[Element and text location data]
§
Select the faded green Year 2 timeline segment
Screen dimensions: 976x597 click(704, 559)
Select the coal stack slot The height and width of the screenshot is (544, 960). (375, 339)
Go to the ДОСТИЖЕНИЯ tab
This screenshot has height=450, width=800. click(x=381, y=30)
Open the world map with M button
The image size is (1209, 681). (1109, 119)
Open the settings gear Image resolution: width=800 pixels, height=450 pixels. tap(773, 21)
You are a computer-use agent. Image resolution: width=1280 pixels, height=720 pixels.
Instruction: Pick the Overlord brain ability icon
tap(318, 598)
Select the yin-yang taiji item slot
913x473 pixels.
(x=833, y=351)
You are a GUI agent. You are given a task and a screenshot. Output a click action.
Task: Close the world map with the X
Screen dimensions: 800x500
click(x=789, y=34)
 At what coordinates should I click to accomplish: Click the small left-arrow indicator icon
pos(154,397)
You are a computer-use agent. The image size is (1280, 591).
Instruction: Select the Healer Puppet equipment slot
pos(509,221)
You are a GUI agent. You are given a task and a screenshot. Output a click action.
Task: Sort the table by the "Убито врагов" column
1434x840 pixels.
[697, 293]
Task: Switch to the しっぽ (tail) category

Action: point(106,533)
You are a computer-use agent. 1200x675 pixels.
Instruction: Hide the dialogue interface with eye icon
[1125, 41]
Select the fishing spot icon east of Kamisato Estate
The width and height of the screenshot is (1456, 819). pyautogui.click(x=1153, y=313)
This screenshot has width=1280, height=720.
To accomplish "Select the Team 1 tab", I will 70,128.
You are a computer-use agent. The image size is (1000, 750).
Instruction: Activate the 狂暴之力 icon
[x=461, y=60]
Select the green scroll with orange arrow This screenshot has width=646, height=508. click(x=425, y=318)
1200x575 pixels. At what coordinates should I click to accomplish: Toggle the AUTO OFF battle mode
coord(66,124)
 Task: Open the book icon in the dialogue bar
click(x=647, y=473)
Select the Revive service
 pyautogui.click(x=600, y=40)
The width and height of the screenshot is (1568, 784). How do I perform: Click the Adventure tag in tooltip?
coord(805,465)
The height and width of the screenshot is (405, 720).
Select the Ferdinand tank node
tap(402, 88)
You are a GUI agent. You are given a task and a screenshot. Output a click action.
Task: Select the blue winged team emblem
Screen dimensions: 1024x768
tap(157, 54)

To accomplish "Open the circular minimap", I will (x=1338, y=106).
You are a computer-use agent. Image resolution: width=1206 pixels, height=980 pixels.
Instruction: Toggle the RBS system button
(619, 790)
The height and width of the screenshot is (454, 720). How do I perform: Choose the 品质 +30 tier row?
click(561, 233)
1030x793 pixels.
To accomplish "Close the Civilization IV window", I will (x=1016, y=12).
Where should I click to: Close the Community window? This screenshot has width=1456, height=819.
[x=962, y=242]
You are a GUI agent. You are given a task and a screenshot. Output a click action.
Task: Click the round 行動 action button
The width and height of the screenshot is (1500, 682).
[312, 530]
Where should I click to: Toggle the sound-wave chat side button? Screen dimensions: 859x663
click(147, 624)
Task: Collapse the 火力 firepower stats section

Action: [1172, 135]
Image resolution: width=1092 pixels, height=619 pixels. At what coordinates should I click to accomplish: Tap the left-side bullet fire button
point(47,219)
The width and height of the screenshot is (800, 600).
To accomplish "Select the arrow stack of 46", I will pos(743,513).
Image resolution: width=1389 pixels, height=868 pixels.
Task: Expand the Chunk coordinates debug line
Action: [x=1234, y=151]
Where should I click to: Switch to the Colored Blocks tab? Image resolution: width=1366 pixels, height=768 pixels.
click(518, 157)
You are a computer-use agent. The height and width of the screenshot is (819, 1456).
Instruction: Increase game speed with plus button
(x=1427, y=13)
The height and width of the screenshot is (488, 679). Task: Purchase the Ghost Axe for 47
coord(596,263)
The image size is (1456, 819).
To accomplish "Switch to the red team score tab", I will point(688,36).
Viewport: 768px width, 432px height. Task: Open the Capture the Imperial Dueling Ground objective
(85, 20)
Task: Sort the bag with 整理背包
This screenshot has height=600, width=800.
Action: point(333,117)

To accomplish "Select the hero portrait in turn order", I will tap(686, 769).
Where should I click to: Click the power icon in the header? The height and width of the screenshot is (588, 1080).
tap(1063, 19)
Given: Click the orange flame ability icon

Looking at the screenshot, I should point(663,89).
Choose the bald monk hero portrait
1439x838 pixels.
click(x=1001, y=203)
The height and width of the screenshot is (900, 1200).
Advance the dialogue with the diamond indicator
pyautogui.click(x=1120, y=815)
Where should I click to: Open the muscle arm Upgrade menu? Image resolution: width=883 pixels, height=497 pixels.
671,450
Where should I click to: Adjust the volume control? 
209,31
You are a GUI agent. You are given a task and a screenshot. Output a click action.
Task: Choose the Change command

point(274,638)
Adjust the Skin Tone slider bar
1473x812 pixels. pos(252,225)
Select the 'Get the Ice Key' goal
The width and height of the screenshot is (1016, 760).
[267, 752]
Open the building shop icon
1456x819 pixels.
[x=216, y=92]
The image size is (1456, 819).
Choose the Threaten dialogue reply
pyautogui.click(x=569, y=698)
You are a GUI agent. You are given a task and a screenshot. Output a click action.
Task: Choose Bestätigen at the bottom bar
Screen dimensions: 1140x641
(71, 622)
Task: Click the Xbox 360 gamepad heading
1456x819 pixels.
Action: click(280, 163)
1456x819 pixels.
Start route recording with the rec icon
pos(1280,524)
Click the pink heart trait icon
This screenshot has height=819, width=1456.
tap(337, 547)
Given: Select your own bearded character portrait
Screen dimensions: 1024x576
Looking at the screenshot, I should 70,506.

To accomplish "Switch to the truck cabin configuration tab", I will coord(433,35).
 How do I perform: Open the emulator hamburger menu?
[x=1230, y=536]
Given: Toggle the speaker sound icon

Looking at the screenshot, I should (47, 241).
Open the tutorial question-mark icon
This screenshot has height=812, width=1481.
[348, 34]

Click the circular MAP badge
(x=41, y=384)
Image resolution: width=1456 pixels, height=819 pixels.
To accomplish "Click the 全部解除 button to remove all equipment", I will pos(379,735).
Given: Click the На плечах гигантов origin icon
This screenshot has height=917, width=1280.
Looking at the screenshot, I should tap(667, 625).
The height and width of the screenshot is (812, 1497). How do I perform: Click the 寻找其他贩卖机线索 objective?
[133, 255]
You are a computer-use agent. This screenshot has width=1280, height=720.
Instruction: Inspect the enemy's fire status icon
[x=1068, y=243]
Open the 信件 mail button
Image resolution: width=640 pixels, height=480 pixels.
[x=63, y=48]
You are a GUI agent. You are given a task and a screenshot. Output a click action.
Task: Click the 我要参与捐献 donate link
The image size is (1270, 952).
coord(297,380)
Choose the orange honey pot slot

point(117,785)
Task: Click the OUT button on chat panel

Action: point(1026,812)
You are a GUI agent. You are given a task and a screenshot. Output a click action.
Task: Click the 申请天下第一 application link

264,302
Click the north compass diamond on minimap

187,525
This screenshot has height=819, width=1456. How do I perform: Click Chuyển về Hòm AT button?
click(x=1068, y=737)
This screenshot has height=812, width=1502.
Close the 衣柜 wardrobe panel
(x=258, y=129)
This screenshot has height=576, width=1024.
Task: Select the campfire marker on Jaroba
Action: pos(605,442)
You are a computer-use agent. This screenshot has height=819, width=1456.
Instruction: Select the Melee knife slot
§
● **INSTRUCTIONS TO FOLLOW**:
Rewrite the items above, replacing each occurrence of "GUI agent" with "interface agent" and keeping every other character as it is.

● **RESPONSE FOR THIS EXERCISE**:
Select the faded green Year 2 timeline segment
Screen dimensions: 976x597 click(704, 559)
Select the coal stack slot The height and width of the screenshot is (544, 960). (375, 339)
Go to the ДОСТИЖЕНИЯ tab
This screenshot has height=450, width=800. click(x=381, y=30)
Open the world map with M button
The image size is (1209, 681). (1109, 119)
Open the settings gear Image resolution: width=800 pixels, height=450 pixels. tap(773, 21)
You are a computer-use agent. Image resolution: width=1280 pixels, height=720 pixels.
Instruction: Pick the Overlord brain ability icon
tap(318, 598)
Select the yin-yang taiji item slot
913x473 pixels.
(x=833, y=351)
You are a interface agent. You are given a task and a screenshot. Output a click action.
Task: Close the world map with the X
Screen dimensions: 800x500
click(x=789, y=34)
 At what coordinates should I click to accomplish: Click the small left-arrow indicator icon
pos(154,397)
You are a computer-use agent. The image size is (1280, 591).
Instruction: Select the Healer Puppet equipment slot
pos(509,221)
You are a interface agent. You are given a task and a screenshot. Output a click action.
Task: Sort the table by the "Убито врагов" column
1434x840 pixels.
[697, 293]
Task: Switch to the しっぽ (tail) category

Action: point(106,533)
You are a computer-use agent. 1200x675 pixels.
Instruction: Hide the dialogue interface with eye icon
[1125, 41]
Select the fishing spot icon east of Kamisato Estate
The width and height of the screenshot is (1456, 819). pyautogui.click(x=1153, y=313)
This screenshot has width=1280, height=720.
To accomplish "Select the Team 1 tab", I will 70,128.
You are a computer-use agent. The image size is (1000, 750).
Instruction: Activate the 狂暴之力 icon
[x=461, y=60]
Select the green scroll with orange arrow This screenshot has width=646, height=508. click(x=425, y=318)
1200x575 pixels. At what coordinates should I click to accomplish: Toggle the AUTO OFF battle mode
coord(66,124)
 Task: Open the book icon in the dialogue bar
click(x=647, y=473)
Select the Revive service
 pyautogui.click(x=600, y=40)
The width and height of the screenshot is (1568, 784). How do I perform: Click the Adventure tag in tooltip?
coord(805,465)
The height and width of the screenshot is (405, 720).
Select the Ferdinand tank node
tap(402, 88)
You are a interface agent. You are given a task and a screenshot. Output a click action.
Task: Select the blue winged team emblem
Screen dimensions: 1024x768
tap(157, 54)

To accomplish "Open the circular minimap", I will (x=1338, y=106).
You are a computer-use agent. Image resolution: width=1206 pixels, height=980 pixels.
Instruction: Toggle the RBS system button
(619, 790)
The height and width of the screenshot is (454, 720). How do I perform: Choose the 品质 +30 tier row?
click(561, 233)
1030x793 pixels.
To accomplish "Close the Civilization IV window", I will (x=1016, y=12).
Where should I click to: Close the Community window? This screenshot has width=1456, height=819.
[x=962, y=242]
You are a interface agent. You are given a task and a screenshot. Output a click action.
Task: Click the round 行動 action button
The width and height of the screenshot is (1500, 682).
[312, 530]
Where should I click to: Toggle the sound-wave chat side button? Screen dimensions: 859x663
click(147, 624)
Task: Collapse the 火力 firepower stats section

Action: [1172, 135]
Image resolution: width=1092 pixels, height=619 pixels. At what coordinates should I click to accomplish: Tap the left-side bullet fire button
point(47,219)
The width and height of the screenshot is (800, 600).
To accomplish "Select the arrow stack of 46", I will pos(743,513).
Image resolution: width=1389 pixels, height=868 pixels.
Task: Expand the Chunk coordinates debug line
Action: [x=1234, y=151]
Where should I click to: Switch to the Colored Blocks tab? Image resolution: width=1366 pixels, height=768 pixels.
click(518, 157)
You are a computer-use agent. The height and width of the screenshot is (819, 1456).
Instruction: Increase game speed with plus button
(x=1427, y=13)
The height and width of the screenshot is (488, 679). Task: Purchase the Ghost Axe for 47
coord(596,263)
The image size is (1456, 819).
To accomplish "Switch to the red team score tab", I will point(688,36).
Viewport: 768px width, 432px height. Task: Open the Capture the Imperial Dueling Ground objective
(85, 20)
Task: Sort the bag with 整理背包
This screenshot has height=600, width=800.
Action: point(333,117)

To accomplish "Select the hero portrait in turn order", I will tap(686, 769).
Where should I click to: Click the power icon in the header? The height and width of the screenshot is (588, 1080).
tap(1063, 19)
Given: Click the orange flame ability icon

Looking at the screenshot, I should point(663,89).
Choose the bald monk hero portrait
1439x838 pixels.
click(x=1001, y=203)
The height and width of the screenshot is (900, 1200).
Advance the dialogue with the diamond indicator
pyautogui.click(x=1120, y=815)
Where should I click to: Open the muscle arm Upgrade menu? Image resolution: width=883 pixels, height=497 pixels.
671,450
Where should I click to: Adjust the volume control? 
209,31
You are a interface agent. You are given a task and a screenshot. Output a click action.
Task: Choose the Change command

point(274,638)
Adjust the Skin Tone slider bar
1473x812 pixels. pos(252,225)
Select the 'Get the Ice Key' goal
The width and height of the screenshot is (1016, 760).
[267, 752]
Open the building shop icon
1456x819 pixels.
[x=216, y=92]
The image size is (1456, 819).
Choose the Threaten dialogue reply
pyautogui.click(x=569, y=698)
You are a interface agent. You are given a task and a screenshot. Output a click action.
Task: Choose Bestätigen at the bottom bar
Screen dimensions: 1140x641
(71, 622)
Task: Click the Xbox 360 gamepad heading
1456x819 pixels.
Action: click(280, 163)
1456x819 pixels.
Start route recording with the rec icon
pos(1280,524)
Click the pink heart trait icon
This screenshot has height=819, width=1456.
tap(337, 547)
Given: Select your own bearded character portrait
Screen dimensions: 1024x576
Looking at the screenshot, I should 70,506.

To accomplish "Switch to the truck cabin configuration tab", I will coord(433,35).
 How do I perform: Open the emulator hamburger menu?
[x=1230, y=536]
Given: Toggle the speaker sound icon

Looking at the screenshot, I should (47, 241).
Open the tutorial question-mark icon
This screenshot has height=812, width=1481.
[348, 34]

Click the circular MAP badge
(x=41, y=384)
Image resolution: width=1456 pixels, height=819 pixels.
To accomplish "Click the 全部解除 button to remove all equipment", I will pos(379,735).
Given: Click the На плечах гигантов origin icon
This screenshot has height=917, width=1280.
Looking at the screenshot, I should tap(667, 625).
The height and width of the screenshot is (812, 1497). How do I perform: Click the 寻找其他贩卖机线索 objective?
[133, 255]
You are a computer-use agent. This screenshot has width=1280, height=720.
Instruction: Inspect the enemy's fire status icon
[x=1068, y=243]
Open the 信件 mail button
Image resolution: width=640 pixels, height=480 pixels.
[x=63, y=48]
You are a interface agent. You are given a task and a screenshot. Output a click action.
Task: Click the 我要参与捐献 donate link
The image size is (1270, 952).
coord(297,380)
Choose the orange honey pot slot

point(117,785)
Task: Click the OUT button on chat panel

Action: point(1026,812)
You are a interface agent. You are given a task and a screenshot. Output a click action.
Task: Click the 申请天下第一 application link

264,302
Click the north compass diamond on minimap

187,525
This screenshot has height=819, width=1456. How do I perform: Click Chuyển về Hòm AT button?
click(x=1068, y=737)
This screenshot has height=812, width=1502.
Close the 衣柜 wardrobe panel
(x=258, y=129)
This screenshot has height=576, width=1024.
Task: Select the campfire marker on Jaroba
Action: pos(605,442)
You are a computer-use agent. This screenshot has height=819, width=1456.
Instruction: Select the Melee knife slot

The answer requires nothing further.